# start of EXCERPTED TEXT
A pull deployment defines software to be installed in infrastructure code, such as a server configuration that specifies an RPM package, illustrated in Figure 19-2.
Using infrastructure code to deploy software works well when the installation process is simple, as with many OS packages. When teams find themselves implementing deployment sequencing logic, failure detection and rollback steps, or orchestrating database schema definitions with deploying executables, I recommend stopping and looking into a proper application deployment tool like Capistrano or Fabric, assuming the application deployment process can’t be simplified.
GitOps is an approach most commonly used for deploying applications to Kubernetes clusters. The GitOps principles are as follows:
A system managed by GitOps must have its desired state expressed declaratively.
Desired state is stored in a way that enforces immutability and retains a complete version history.
Software agents automatically pull the desired state declarations from the source.
Software agents continuously observe actual system state and attempt to apply the desired state.
# end of EXCERPTED TEXT
# start of DATA RECORDS
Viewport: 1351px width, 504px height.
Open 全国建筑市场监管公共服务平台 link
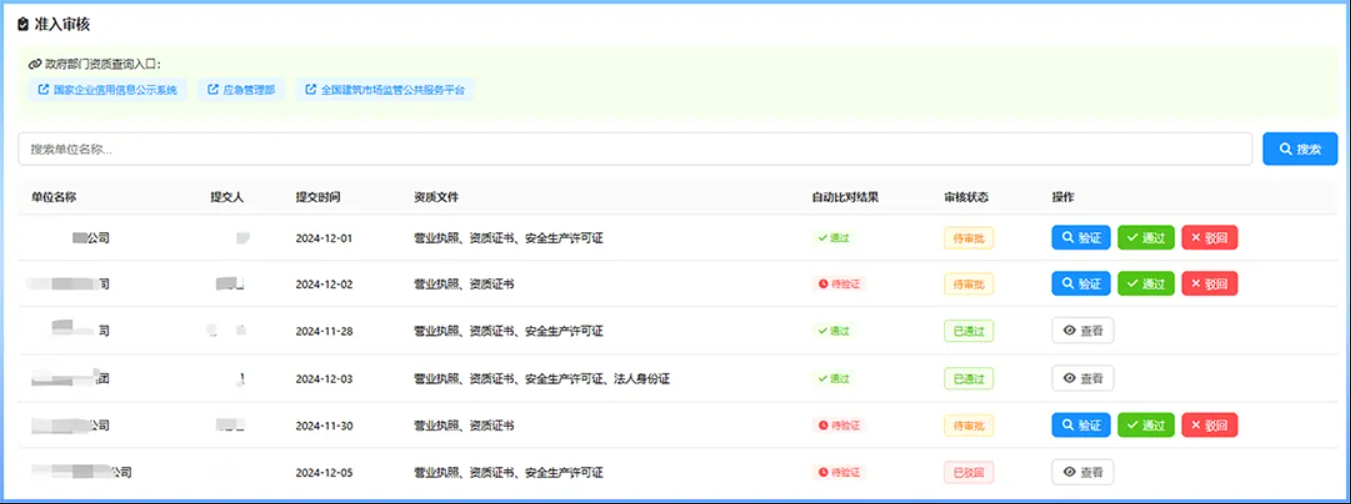[x=385, y=90]
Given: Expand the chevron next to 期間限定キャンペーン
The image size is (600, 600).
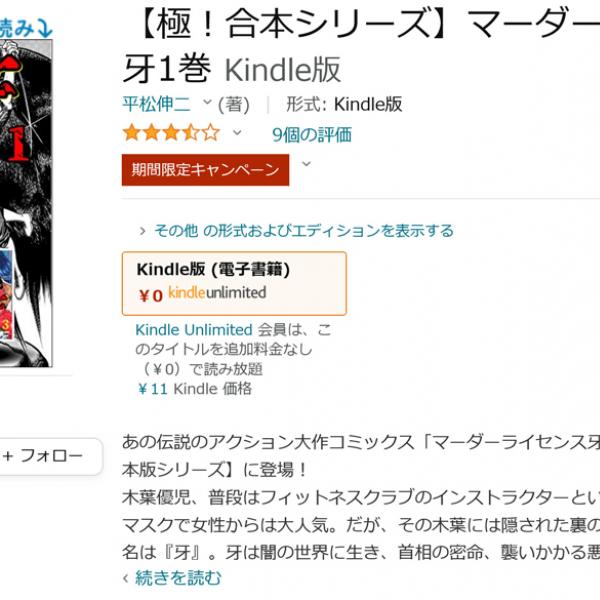Looking at the screenshot, I should click(307, 164).
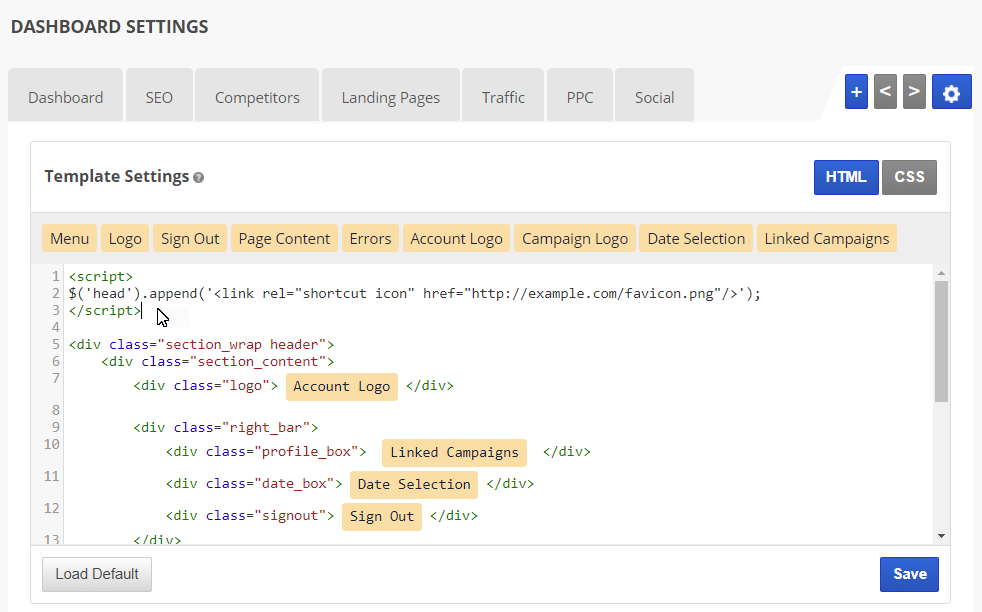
# end of DATA RECORDS
**EXERCISE AIM:** List every GitOps principle that the software deployment text above gives.

**TASK SOLUTION:**
- A system managed by GitOps must have its desired state expressed declaratively.
- Desired state is stored in a way that enforces immutability and retains a complete version history.
- Software agents automatically pull the desired state declarations from the source.
- Software agents continuously observe actual system state and attempt to apply the desired state.